TEXT SHOWN:
* Start *

Large accelerated filer    Accelerated filer 
Non-accelerated filer    Smaller reporting company 
    Emerging growth company 

 

If an emerging growth company, indicate by check mark if the registrant has elected not to use the extended transition period for complying with any new or revised financial accounting standards provided to Section 7(a)(2)(B) of the Securities Act. ☐

 ________

 

The Registrant hereby amends this Registration Statement on such date or dates as may be necessary to delay its effective date until the Registrant shall file a further amendment which specifically states that this Registration Statement shall thereafter become effective in accordance with Section 8(a) of the Securities Act of 1933, as amended, or until the Registration Statement shall become effective on such date as the Securities and Exchange Commission acting pursuant to said Section 8(a), may determine.

 

 

 

 

 

 

The information in this prospectus is not complete and may be changed. The selling shareholder named herein may not sell these securities until the registration statement filed with the Securities and Exchange Commission is effective. This prospectus is not an offer to sell these securities and is not soliciting an offer to buy these securities in any state or other jurisdiction where the offer or sale is not permitted.

 

PRELIMINARY PROSPECTUS SUBJECT TO COMPLETION,   DATED NOVEMBER 27, 2023

 

 

CUENTAS INC.

1,275,747 Shares of Common Stock

Offered by the Selling Shareholders

 

This prospectus relates to the resale of up to 1,275,747 shares of common stock, par value $0.001 per share, of Cuentas Inc. (“we,” “us,” “our,” “Cuentas” or the “Company”), consisting of (i) up to 1,232,606 shares issuable upon exercise of a warrant (the “Inducement Warrant”) to purchase shares of common stock at an exercise price of $3.30 per share issued by us to an institutional investor named herein as a selling shareholder on August 24, 2023 as an inducement to the exercise at a reduced exercise price of $3.30 per share of outstanding warrants to purchase a total of 616,303 shares of the Company’s common stock (the “Existing Warrants”), and (ii) up to 43,141 shares of common stock issuable upon exercise of warrants (the “August 2023 PA Warrants”) issued to the designees of H.C. Wainwright & Co. LLC (“Wainwright”), placement agent for the issuance of the Inducement Warrant, named herein as selling shareholders. The Existing Warrants included warrants to purchase 324,928 shares of common stock issued on August 8, 2022 having an initial exercise price of $7.67 per share and warrants to purchase 291,375 shares of common stock issued on February 8, 2023 having an initial exercise price of $17.16 per share.

* End *

SUPPLIED DATA:
* Start *

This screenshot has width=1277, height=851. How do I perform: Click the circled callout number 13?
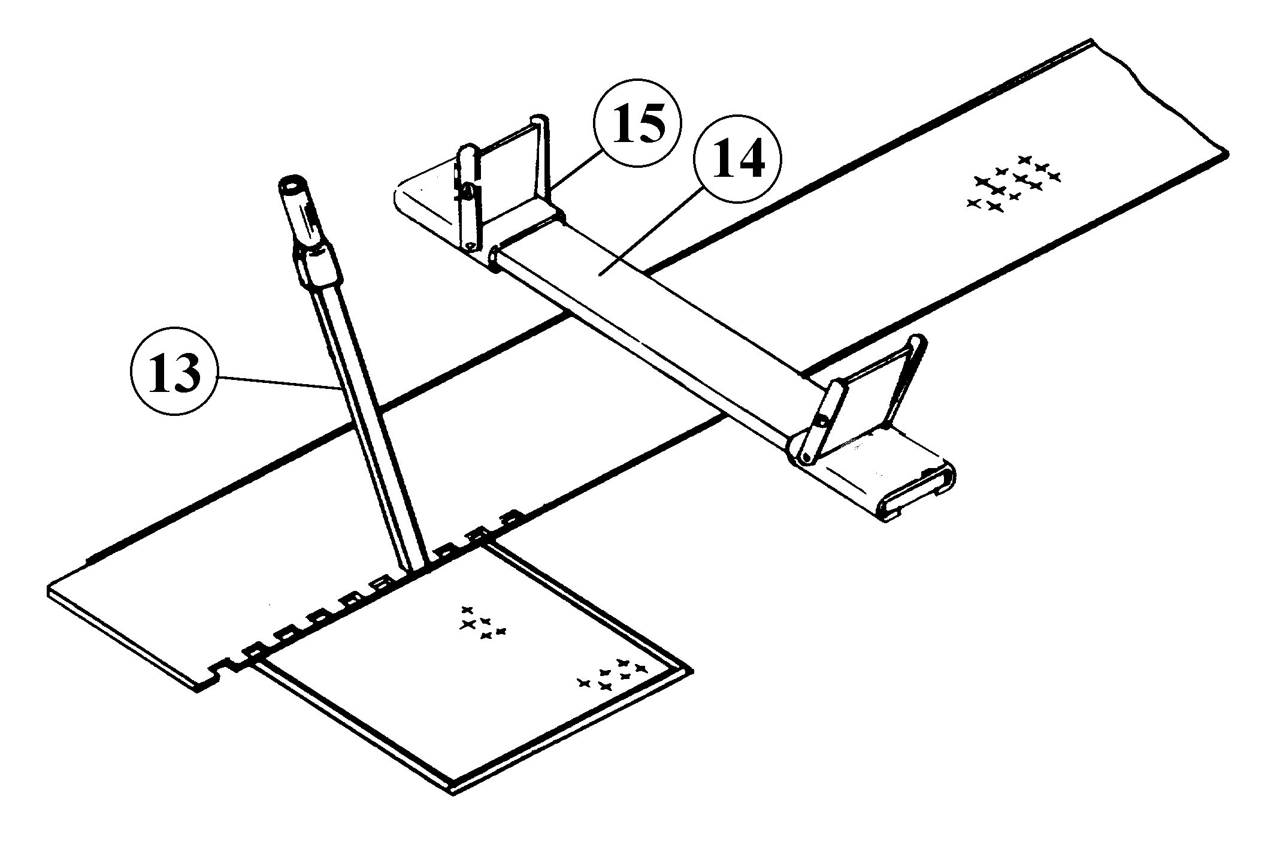pos(173,372)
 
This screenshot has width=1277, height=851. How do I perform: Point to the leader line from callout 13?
pos(276,382)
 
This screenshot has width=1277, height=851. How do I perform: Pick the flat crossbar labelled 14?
pos(647,312)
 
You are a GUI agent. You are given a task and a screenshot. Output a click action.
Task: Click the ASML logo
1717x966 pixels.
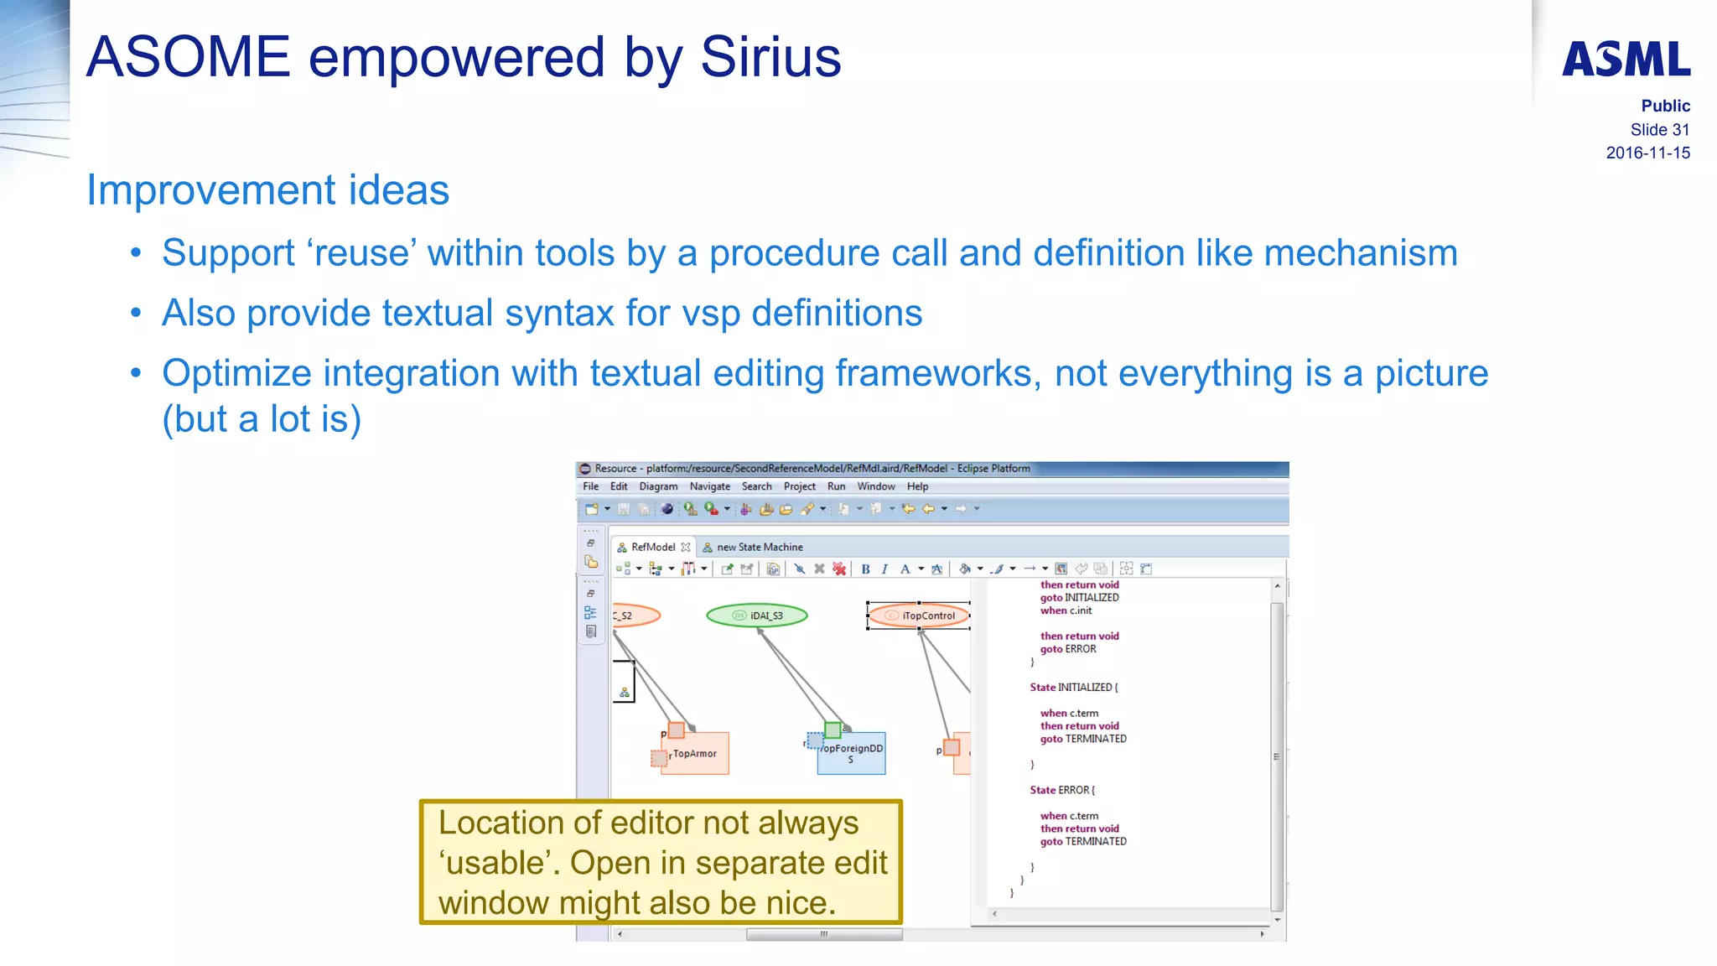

* End *

REQUIRED WORK:
**A)** Please say whether each statement below agrees with the prospectus excerpt, answering yes or no and quoting the words from it that decide each one. (i) The Inducement Warrant carries an exercise price of $3.30 per share. (ii) The Existing Warrants issued on February 8, 2023 had an initial exercise price of $7.67 per share. (iii) The prospectus relates to the resale of up to 1,275,747 shares of common stock.
**B)** Reproduce the prospectus excerpt word for word, from "If an emerging" to "8(a), may determine.".

WRITTEN RESPONSES:
**A)**
(i) Yes: "a warrant (the “Inducement Warrant”) to purchase shares of common stock at an exercise price of $3.30 per share"
(ii) No: "warrants to purchase 291,375 shares of common stock issued on February 8, 2023 having an initial exercise price of $17.16 per share"
(iii) Yes: "This prospectus relates to the resale of up to 1,275,747 shares of common stock"

**B)**
If an emerging growth company, indicate by check mark if the registrant has elected not to use the extended transition period for complying with any new or revised financial accounting standards provided to Section 7(a)(2)(B) of the Securities Act. ☐

 ________

 

The Registrant hereby amends this Registration Statement on such date or dates as may be necessary to delay its effective date until the Registrant shall file a further amendment which specifically states that this Registration Statement shall thereafter become effective in accordance with Section 8(a) of the Securities Act of 1933, as amended, or until the Registration Statement shall become effective on such date as the Securities and Exchange Commission acting pursuant to said Section 8(a), may determine.